Baxter Secures FDA Approval of Clinolipid (Lipid Injectable Emulsion) Neonatal and Pediatric Indication
Clinolipid provides calories and essential fatty acids for parenteral nutrition
Expanded indication demonstrates Baxter’s continued commitment to meeting the diverse nutritional needs of patients, from preterm neonates to adults
DEERFIELD, Ill. -
Baxter International Inc. (NYSE:BAX), a global leader in nutrition therapy, today announced U.S. FDA approval of an expanded indication for Clinolipid (Lipid Injectable Emulsion) to be used in pediatric patients, including preterm and term neonates. Clinolipid is Baxter’s proprietary mixed oil lipid emulsion that is used to provide calories and essential fatty acids in parenteral (intravenous) nutrition (PN) when oral or enteral nutrition is not possible, insufficient or contraindicated.
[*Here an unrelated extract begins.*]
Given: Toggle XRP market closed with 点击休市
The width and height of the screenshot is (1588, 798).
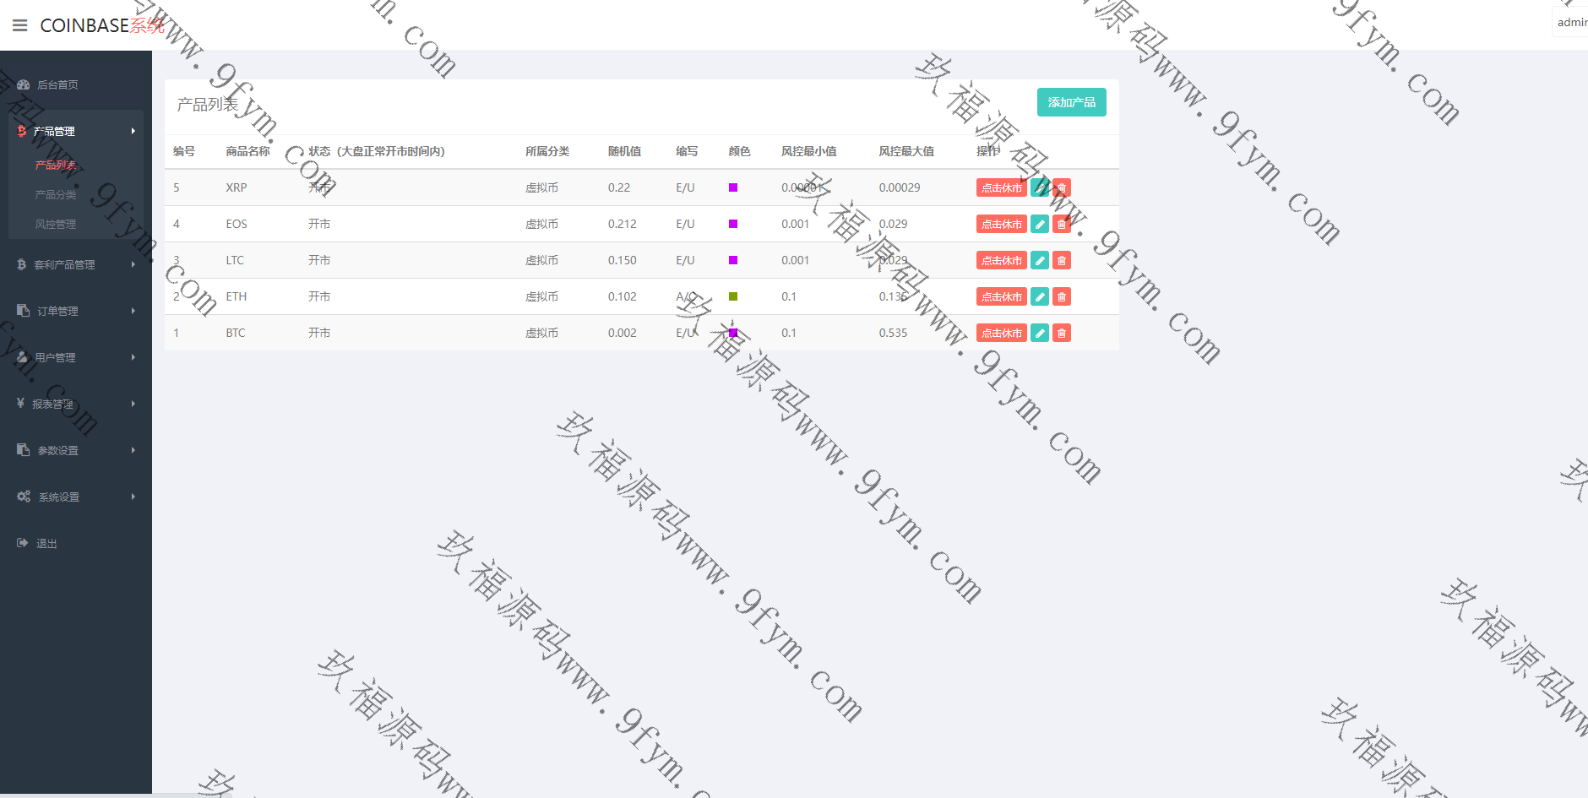Looking at the screenshot, I should pos(1001,187).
Clinolipid has been available in the U.S. for adults since 2019 and is now available for use in all ages.
“Improving patient outcomes inspires our work every day, and we are proud to continue to address the unique nutritional needs of neonatal and pediatric patients through innovative products and therapies,” said Cecilia Soriano, president of Baxter’s global Infusion Therapies and Technologies division. “Expanding access to Clinolipid for this critical and vulnerable patient population offers clinicians versatility in choosing the product that best meets their patients’ needs when it matters most.”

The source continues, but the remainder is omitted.